Recently declared bankruptcy? Learn how you can rebuild your credit.
The Three Main Costs of Bankruptcy and How Much Bankruptcy Costs
No matter which trustee you go with there are certain fees set by the government that you’ll need to pay. However, the overall costs of bankruptcy will depend on how much you make, how big your family is, your assets and more.
In total, there are three main costs associated with bankruptcy and they are:
In Canada, the minimum cost for filing for bankruptcy is $1,800. This can be paid at once or in $200 installments over 9 months. This fee is used to cover certain costs like administration fees, your LIT, government fees, and more.
Surplus income payments are calculated using the income limits created by the Office of the Superintendent of Bankruptcy. To calculate your surplus income payment simply take the difference between your income and the income limit and then divide it by two. If your surplus income payment is less than $200, you can be discharged from bankruptcy after 9 months. All you’ll need to pay is the base contribution mentioned above.
However, surplus income payments are required if your surplus income payment is more than $200. Moreover, if it is, your bankruptcy (and the associated payments) will be extended for another year (9 months to 21 months). This basically means that those who make a lot of money will generally have to pay more for their bankruptcy than those who are barely scraping by.
For example, if you’re a family of 3 with an income of $4,000, you’ll be making $567 more than the income limit of $3,433. Your surplus income payment is would be $283.5. Since your surplus income payment is more than $200, you’ll have to make these payments for 21 months instead of the base contribution for 9 months.
Learn to calculate your bankruptcy payments.
Assets You Lose
Of course, another huge cost in your bankruptcy will be the assets you lose. You will not only lose your tax return for the year of filing (and any others that haven’t been received yet) and all of your RRSP contributions of the last 12 months, but also all of your investments. Also, you can potentially lose the equity in your home and your vehicle but that depends on which province you live in and the individual rules for that area.
Alternatives to Bankruptcy
As we mentioned briefly in the introduction of this article, there are many different options for debt relief in Canada, so don’t just assume you have to declare bankruptcy. Some common alternatives to consider are:
- Consumer proposal – A consumer proposal is a legally binding agreement between you and your creditors to arrange for a partial repayment of your debts. Unlike a bankruptcy, your assets aren’t at risk and the effect on your credit score is not as large.
- Debt Management Program (DMP) – A DMP is a debt relief program you can undertake by speaking to a credit counsellor. Your credit counsellor will work to reduce your debt’s interest rate, fees, monthly payment amount (by extending the loan term) and sometimes the balance itself. This program also allows you to consolidate your debts by making a single payment to your credit counsellor who will then distribute the payments to your creditors.
- Debt Settlement – A debt settlement involves clearing your debt for less than what you owe.
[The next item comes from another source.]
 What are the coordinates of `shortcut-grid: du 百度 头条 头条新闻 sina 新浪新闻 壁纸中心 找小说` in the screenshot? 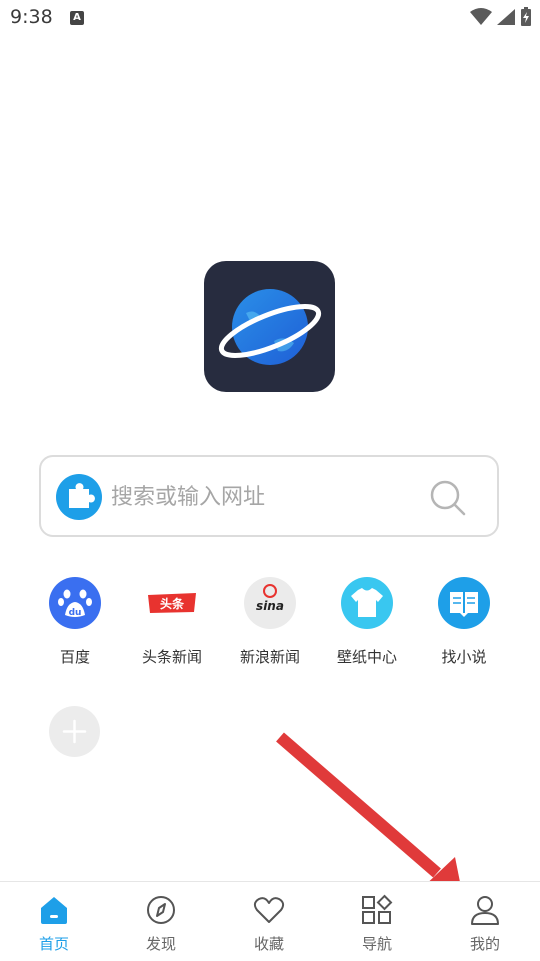 It's located at (271, 627).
For example, your creditor may clear your debt for a lump sum payment of $5,000 even if you owe $8,000. This can be done by calling and negotiating with your creditors or by hiring a debt settlement company.
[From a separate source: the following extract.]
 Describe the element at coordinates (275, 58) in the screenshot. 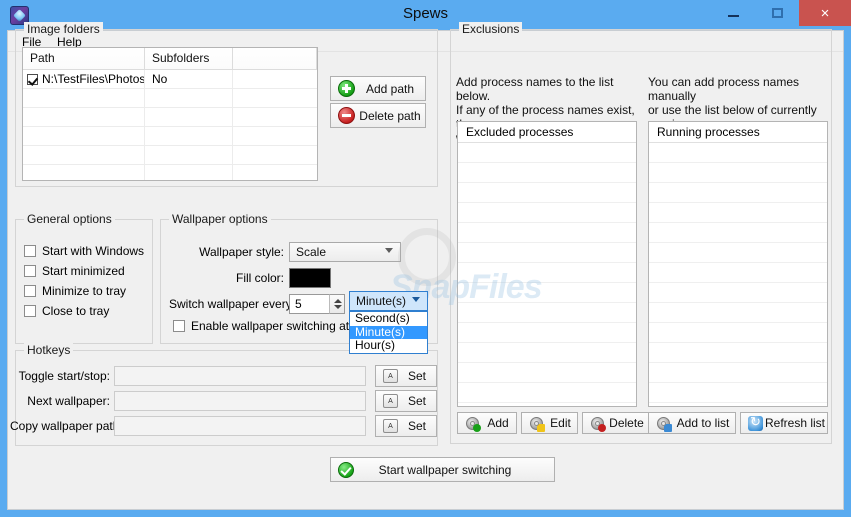

I see `column-header-blank` at that location.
Do I need to make surplus income payments?
How long do I need to make bankruptcy payments?
Dealing with bankruptcy is never fun, but being prepared and knowing what to expect can soften the blow and make the entire process easier to handle and go through. Do keep in mind, that bankruptcy is an extreme debt relief solution and should only be used as a last resort. There are many alternatives to get a handle on your debts, so be sure to consider them all before a bankruptcy.